Major League Baseball's championship series kick off tonight and the story lines are intriguing. If the games are as good as they look to be, Fox and TBS figure to do quite nicely on the ratings front.
No yarn in this postseason continues to be more compelling than the unlikely tale of the Tampa Bay Rays, baseball's perennial doormat for so long but now a force not to be messed with.
Most media pundits waited all season for the Rays to fade. They patted them on the rump and called them a nice young team, but when the season was on the line the experts opined they would take their usual spot at the back of the line and give way to the big boys. It never happened.
The Rays had been so bad for so long that they were usually at the front of the line when it came to selecting talent in the annual entry draft of amateur players. The skill now at the Major League level is World Series-caliber and the organization deserves credit for amassing such a formidable group of youngsters. Special mention goes to the leader who harnessed it all.

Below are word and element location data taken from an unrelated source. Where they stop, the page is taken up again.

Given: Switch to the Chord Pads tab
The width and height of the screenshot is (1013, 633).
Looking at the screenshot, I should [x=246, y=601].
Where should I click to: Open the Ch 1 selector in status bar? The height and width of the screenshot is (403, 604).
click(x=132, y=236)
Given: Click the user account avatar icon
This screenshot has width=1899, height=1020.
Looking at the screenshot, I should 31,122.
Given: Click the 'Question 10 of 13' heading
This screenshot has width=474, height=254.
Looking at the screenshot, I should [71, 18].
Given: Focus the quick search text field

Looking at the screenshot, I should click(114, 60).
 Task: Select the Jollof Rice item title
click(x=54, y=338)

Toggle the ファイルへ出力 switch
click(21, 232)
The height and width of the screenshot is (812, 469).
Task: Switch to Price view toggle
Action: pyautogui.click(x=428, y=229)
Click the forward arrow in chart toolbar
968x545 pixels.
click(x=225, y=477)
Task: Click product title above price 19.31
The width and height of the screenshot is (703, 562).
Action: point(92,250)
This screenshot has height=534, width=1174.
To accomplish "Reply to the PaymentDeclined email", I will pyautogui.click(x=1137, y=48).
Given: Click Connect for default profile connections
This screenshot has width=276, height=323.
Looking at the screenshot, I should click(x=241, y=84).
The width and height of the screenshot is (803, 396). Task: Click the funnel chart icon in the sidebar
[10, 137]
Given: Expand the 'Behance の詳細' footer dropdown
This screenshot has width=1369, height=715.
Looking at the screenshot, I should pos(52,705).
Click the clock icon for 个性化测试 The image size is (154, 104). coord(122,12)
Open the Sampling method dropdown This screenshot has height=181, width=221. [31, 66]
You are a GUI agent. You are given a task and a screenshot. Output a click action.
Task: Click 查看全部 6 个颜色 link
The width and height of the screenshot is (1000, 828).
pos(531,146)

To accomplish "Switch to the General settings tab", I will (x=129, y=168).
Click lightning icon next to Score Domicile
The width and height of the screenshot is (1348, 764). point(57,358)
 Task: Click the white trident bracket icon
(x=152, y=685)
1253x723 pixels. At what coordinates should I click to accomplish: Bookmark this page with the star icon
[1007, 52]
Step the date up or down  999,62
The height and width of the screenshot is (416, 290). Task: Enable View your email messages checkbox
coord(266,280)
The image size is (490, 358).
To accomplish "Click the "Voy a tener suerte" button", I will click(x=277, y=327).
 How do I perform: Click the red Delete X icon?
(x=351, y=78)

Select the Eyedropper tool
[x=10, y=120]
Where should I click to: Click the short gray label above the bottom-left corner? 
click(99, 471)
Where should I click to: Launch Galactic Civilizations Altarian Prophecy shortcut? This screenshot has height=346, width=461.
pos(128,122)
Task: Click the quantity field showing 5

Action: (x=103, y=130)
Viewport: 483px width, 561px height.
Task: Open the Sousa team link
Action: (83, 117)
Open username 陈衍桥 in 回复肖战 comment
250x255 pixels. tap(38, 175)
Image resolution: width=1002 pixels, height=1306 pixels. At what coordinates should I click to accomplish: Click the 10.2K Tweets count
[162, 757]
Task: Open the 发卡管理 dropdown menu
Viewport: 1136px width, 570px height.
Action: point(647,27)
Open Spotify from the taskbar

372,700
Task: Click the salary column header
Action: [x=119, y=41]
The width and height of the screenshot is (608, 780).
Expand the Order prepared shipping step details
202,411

If Joe Maddon isn't chosen 2008's American League Manager of the Year there should be a recount (it is Florida, after all). The previously heralded bench coach of the Los Angeles Angels was the right guy with the perfect temperament to coalesce this amalgam of youth and experience into a winning program.
Of the four teams still in the hunt, only the Rays have never played in the big show. But don't let that fool you. When it's all said and done, it is they that will be hoisting the Commissioner's Trophy as World Series champions. A fairy tale ending indeed.
The Rays and Red Sox begin the American League Championship Series Friday night on TBS.